4 Signs The Arctic Is Getting Baked By Climate Change. Here's an excerpt from a post at Mother Jones and billmoyers.com: "...The 2014 summer sea ice minimum — a snapshot taken when sea ice is at its lowest — was 23 percent below the 1981-2010 average, a loss of ice 2.6 times greater than the total area of California. In the map below, the minimum (which happened in September) is on the right; the pink outline shows the average. The winter maximum, on the left, was also below average, by about 5 percent..."
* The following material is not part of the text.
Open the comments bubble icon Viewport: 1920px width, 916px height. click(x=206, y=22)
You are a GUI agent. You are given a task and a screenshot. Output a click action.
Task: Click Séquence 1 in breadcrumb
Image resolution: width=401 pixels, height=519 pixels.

Graphic credit above: "Arctic sea ice extent in the winter maximum (left) and summer minimum (right) were both below average (pink line) in 2014." (Graphic: NOAA)
Map above: rinkwatch.org.
These U.S. Cities Have Already Passed a Climate Change "Tipping Point". Tipping point is defined as at least 30 days a year of "nuisance flooding" or worse. Here's an excerpt from Vice News: "...Wilmington, North Carolina; Annapolis, Maryland; and Washington, D.C. have already passed their tipping points. From 2006 through 2010, for example, Annapolis experienced an average of 34.4 nuisance days a year, compared to an average 2.8 such days from 1956 through 1960. Of the 23 other cities surveyed, 17 are expected to pass their tipping points by 2050...."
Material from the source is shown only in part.